GOAL OF THE EXERCISE -
Recast the lines as a numbered list, leaving out blank lines, covering everything from the line that contains "Task: Expand the 2025年03月 row chevron" down to the line that contains "click(x=584, y=256)", with both of those lines included.
------------------------------------------------
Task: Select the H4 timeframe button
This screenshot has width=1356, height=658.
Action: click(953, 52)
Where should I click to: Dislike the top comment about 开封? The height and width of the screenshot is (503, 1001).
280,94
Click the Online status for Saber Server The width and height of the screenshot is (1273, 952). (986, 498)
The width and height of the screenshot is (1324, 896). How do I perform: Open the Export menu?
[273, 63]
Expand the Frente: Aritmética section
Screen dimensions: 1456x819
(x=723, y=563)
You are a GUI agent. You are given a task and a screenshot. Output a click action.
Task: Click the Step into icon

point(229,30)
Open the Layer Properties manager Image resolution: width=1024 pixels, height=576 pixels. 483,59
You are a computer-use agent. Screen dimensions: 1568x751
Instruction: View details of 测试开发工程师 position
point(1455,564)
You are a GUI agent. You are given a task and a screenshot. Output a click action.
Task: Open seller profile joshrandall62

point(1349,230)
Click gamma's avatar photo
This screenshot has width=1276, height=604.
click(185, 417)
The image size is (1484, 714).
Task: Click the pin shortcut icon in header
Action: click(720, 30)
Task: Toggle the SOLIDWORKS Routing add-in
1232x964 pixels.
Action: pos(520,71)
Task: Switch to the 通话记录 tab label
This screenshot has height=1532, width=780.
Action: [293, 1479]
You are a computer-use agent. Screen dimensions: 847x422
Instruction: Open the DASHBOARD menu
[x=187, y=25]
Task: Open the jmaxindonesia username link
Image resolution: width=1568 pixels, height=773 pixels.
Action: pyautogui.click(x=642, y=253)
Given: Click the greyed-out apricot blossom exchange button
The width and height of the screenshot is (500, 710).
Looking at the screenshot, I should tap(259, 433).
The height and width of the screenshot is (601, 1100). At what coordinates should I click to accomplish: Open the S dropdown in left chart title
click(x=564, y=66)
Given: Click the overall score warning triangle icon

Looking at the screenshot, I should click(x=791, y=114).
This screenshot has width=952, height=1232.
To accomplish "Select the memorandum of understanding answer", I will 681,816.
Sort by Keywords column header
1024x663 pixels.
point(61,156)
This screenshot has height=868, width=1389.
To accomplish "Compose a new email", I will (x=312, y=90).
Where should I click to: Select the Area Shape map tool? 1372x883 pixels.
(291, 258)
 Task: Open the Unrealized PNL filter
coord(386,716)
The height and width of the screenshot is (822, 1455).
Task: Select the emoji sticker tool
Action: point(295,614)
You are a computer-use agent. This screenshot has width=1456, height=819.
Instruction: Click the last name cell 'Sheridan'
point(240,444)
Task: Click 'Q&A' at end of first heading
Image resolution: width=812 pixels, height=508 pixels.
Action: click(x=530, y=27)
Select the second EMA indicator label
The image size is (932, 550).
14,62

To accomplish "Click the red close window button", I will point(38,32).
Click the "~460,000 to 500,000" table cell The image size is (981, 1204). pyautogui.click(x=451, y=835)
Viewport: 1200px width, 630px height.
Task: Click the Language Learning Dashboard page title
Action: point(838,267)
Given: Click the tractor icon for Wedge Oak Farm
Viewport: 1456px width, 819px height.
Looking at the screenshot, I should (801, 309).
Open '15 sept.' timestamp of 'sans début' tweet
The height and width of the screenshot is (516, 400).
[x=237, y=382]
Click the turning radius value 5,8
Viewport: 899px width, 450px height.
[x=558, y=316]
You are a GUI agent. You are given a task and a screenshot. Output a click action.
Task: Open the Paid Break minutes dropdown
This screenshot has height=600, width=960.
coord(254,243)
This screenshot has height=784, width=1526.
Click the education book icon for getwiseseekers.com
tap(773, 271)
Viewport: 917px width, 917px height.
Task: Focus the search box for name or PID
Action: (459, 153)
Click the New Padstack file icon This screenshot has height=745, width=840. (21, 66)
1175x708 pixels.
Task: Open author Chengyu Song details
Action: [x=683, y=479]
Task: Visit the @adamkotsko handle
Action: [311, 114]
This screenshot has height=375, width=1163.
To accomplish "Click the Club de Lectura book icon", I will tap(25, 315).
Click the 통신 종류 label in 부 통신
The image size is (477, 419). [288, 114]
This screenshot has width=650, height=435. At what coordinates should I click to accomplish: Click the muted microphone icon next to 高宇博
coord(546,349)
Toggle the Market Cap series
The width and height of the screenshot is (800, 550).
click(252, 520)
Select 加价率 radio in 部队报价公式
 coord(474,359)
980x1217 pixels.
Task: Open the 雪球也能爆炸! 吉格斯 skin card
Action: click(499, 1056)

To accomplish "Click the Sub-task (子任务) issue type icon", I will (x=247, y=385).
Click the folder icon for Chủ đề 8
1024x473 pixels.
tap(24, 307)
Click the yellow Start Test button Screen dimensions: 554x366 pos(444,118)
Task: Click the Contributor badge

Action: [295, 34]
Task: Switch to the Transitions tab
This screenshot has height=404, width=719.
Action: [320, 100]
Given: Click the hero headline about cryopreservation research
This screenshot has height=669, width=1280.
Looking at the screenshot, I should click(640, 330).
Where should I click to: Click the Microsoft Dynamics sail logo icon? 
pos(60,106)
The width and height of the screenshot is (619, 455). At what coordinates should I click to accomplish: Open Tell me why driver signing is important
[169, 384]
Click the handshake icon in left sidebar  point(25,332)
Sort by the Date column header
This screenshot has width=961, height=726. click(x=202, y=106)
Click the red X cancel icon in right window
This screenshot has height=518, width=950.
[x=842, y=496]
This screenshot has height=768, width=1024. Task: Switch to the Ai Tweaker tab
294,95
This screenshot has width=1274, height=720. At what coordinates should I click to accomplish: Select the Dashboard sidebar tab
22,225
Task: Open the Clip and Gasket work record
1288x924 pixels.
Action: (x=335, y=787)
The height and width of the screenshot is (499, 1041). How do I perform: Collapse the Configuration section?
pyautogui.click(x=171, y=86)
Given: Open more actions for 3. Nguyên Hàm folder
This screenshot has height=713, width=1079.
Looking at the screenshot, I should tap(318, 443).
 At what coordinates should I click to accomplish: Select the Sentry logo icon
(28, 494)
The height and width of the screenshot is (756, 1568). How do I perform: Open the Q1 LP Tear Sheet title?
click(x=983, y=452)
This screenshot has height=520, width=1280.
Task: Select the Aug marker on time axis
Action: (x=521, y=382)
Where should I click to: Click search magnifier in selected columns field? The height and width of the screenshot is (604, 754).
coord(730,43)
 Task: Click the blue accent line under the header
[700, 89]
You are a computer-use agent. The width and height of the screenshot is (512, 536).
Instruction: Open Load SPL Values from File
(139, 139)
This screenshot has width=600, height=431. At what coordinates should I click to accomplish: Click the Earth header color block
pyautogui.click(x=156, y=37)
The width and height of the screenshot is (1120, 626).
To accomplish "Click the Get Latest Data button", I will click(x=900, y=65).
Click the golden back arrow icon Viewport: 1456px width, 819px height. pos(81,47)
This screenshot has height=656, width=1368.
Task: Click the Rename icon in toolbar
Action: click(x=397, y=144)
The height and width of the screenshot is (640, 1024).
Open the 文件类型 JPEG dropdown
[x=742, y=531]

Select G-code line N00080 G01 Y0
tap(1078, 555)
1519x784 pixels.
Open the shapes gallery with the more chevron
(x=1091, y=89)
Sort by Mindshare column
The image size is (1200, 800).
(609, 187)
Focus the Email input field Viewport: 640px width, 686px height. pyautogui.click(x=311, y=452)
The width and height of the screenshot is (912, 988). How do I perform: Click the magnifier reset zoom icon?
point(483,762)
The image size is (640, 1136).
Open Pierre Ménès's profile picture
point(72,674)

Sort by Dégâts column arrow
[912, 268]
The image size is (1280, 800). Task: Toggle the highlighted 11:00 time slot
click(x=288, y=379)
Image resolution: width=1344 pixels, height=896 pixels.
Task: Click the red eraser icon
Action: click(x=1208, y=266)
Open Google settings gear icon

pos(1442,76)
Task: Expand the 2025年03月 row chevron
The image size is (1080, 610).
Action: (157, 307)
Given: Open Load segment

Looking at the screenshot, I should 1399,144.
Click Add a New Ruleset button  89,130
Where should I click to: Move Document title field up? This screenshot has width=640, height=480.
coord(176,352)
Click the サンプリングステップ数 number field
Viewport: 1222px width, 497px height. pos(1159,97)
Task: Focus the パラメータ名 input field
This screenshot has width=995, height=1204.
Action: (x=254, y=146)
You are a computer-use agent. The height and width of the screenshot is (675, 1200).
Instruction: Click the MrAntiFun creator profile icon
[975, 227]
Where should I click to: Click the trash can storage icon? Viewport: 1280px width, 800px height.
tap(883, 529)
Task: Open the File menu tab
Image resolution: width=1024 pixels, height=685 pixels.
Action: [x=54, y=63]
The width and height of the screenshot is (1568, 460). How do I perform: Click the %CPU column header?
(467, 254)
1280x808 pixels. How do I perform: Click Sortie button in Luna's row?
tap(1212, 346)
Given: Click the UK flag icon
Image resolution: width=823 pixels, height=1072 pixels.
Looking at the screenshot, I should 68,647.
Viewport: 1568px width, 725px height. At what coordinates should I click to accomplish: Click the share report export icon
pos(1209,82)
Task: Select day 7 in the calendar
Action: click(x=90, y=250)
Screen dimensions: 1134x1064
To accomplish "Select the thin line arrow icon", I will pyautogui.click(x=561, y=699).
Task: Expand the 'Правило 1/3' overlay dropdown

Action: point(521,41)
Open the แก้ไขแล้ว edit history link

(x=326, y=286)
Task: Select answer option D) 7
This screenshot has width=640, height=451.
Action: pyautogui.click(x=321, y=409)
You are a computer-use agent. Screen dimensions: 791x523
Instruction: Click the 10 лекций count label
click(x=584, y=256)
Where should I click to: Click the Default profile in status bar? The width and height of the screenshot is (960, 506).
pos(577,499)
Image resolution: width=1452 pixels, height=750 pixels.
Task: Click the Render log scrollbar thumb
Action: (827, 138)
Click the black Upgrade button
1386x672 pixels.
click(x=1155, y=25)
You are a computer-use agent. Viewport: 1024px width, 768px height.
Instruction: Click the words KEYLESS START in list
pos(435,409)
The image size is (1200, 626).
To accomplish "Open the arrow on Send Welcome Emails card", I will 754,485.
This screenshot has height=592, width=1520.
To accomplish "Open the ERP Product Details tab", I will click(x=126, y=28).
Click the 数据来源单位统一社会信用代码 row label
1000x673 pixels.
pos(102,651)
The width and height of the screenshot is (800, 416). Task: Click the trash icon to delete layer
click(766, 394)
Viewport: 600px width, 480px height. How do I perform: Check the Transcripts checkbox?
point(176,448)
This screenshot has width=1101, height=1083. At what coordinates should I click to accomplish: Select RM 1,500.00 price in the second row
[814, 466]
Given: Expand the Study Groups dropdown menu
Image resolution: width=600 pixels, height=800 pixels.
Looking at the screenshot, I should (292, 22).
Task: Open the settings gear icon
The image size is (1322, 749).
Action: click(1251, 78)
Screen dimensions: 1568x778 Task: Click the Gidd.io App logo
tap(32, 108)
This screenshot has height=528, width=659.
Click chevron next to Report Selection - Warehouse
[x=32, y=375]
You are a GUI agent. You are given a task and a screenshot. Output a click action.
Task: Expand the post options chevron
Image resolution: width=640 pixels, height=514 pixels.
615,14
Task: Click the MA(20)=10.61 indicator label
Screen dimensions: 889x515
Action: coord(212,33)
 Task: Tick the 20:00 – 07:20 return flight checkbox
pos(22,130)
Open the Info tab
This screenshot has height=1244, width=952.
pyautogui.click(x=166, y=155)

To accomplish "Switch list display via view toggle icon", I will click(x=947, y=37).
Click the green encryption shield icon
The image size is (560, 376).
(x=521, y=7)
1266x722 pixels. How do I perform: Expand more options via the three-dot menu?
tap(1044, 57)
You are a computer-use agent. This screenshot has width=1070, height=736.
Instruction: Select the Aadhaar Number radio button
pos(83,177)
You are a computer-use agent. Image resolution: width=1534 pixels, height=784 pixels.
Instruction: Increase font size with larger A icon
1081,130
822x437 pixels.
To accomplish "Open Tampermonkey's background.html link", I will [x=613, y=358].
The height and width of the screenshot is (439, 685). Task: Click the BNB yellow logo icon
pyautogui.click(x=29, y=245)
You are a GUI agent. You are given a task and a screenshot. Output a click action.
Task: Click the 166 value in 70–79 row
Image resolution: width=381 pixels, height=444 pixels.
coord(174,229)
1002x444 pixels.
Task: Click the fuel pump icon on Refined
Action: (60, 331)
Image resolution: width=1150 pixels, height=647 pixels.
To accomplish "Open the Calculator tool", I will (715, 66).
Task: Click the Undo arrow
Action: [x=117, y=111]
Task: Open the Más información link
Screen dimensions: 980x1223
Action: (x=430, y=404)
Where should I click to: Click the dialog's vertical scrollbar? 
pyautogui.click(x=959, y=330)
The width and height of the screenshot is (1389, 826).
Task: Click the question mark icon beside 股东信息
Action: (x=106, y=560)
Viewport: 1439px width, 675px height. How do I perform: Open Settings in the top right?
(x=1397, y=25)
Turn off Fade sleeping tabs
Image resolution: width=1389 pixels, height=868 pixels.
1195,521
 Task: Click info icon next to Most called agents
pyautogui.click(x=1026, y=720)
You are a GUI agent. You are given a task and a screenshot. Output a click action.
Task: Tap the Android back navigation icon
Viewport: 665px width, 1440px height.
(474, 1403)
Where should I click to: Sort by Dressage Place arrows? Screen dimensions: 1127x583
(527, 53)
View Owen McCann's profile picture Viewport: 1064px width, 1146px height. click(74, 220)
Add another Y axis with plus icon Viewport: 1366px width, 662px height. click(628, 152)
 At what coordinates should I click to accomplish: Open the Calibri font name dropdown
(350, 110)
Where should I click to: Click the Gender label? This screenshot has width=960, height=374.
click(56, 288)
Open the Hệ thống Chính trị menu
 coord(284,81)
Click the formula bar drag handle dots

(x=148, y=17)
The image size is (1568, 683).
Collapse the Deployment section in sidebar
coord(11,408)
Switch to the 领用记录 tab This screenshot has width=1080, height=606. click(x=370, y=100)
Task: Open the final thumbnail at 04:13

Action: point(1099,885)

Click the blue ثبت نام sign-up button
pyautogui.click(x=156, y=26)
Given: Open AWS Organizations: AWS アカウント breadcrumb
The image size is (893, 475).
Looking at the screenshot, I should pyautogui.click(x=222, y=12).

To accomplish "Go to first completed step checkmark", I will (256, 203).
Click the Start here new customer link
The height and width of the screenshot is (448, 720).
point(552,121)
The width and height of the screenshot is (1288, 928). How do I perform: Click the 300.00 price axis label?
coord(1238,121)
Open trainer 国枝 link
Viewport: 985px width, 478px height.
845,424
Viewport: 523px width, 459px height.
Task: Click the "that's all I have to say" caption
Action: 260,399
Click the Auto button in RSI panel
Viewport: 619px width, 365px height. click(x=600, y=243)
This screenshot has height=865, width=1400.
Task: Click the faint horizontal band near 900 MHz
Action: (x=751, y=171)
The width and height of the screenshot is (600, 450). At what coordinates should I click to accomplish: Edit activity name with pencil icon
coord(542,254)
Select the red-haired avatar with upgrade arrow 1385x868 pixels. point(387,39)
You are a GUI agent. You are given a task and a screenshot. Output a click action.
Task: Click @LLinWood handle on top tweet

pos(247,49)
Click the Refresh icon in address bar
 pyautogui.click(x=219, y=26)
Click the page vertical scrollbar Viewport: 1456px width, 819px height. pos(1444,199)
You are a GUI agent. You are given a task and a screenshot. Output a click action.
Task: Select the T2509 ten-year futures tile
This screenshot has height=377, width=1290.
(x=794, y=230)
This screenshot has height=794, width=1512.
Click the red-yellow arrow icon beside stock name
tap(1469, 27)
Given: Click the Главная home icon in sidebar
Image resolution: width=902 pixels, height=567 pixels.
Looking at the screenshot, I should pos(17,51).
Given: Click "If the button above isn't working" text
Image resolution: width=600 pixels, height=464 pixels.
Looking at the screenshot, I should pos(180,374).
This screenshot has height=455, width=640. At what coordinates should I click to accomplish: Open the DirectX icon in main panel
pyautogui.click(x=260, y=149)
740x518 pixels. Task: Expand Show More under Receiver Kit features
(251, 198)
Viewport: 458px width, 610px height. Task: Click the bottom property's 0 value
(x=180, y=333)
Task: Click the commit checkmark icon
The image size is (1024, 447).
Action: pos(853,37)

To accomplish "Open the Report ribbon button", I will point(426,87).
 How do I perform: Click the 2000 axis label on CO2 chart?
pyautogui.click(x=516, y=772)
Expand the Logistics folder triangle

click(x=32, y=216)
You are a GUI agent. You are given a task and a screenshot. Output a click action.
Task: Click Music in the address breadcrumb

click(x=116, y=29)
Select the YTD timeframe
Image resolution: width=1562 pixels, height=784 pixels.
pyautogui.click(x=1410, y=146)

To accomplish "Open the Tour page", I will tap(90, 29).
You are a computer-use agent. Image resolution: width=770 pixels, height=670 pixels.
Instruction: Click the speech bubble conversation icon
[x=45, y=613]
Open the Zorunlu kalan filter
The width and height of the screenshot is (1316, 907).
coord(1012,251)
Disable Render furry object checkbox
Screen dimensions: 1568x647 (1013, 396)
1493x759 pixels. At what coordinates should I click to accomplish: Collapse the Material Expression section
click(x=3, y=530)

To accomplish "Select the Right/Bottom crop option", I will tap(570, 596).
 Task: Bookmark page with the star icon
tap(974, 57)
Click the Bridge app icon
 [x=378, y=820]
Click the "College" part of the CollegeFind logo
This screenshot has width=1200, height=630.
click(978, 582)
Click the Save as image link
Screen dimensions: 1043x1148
------------------------------------------------
THE ANSWER -
1. Task: Expand the 2025年03月 row chevron
2. The image size is (1080, 610).
3. Action: (157, 307)
4. Given: Open Load segment
5. Looking at the screenshot, I should 1399,144.
6. Click Add a New Ruleset button  89,130
7. Where should I click to: Move Document title field up? This screenshot has width=640, height=480.
8. coord(176,352)
9. Click the サンプリングステップ数 number field
10. Viewport: 1222px width, 497px height. pos(1159,97)
11. Task: Focus the パラメータ名 input field
12. This screenshot has width=995, height=1204.
13. Action: (x=254, y=146)
14. You are a computer-use agent. The height and width of the screenshot is (675, 1200).
15. Instruction: Click the MrAntiFun creator profile icon
16. [975, 227]
17. Where should I click to: Click the trash can storage icon? Viewport: 1280px width, 800px height.
18. tap(883, 529)
19. Task: Open the File menu tab
20. Image resolution: width=1024 pixels, height=685 pixels.
21. Action: [x=54, y=63]
22. The width and height of the screenshot is (1568, 460). How do I perform: Click the %CPU column header?
23. (467, 254)
24. 1280x808 pixels. How do I perform: Click Sortie button in Luna's row?
25. tap(1212, 346)
26. Given: Click the UK flag icon
27. Image resolution: width=823 pixels, height=1072 pixels.
28. Looking at the screenshot, I should 68,647.
29. Viewport: 1568px width, 725px height. At what coordinates should I click to accomplish: Click the share report export icon
30. pos(1209,82)
31. Task: Select day 7 in the calendar
32. Action: click(x=90, y=250)
33. Screen dimensions: 1134x1064
34. To accomplish "Select the thin line arrow icon", I will pyautogui.click(x=561, y=699).
35. Task: Expand the 'Правило 1/3' overlay dropdown
36. Action: point(521,41)
37. Open the แก้ไขแล้ว edit history link
38. (x=326, y=286)
39. Task: Select answer option D) 7
40. This screenshot has width=640, height=451.
41. Action: pyautogui.click(x=321, y=409)
42. You are a computer-use agent. Screen dimensions: 791x523
43. Instruction: Click the 10 лекций count label
44. click(x=584, y=256)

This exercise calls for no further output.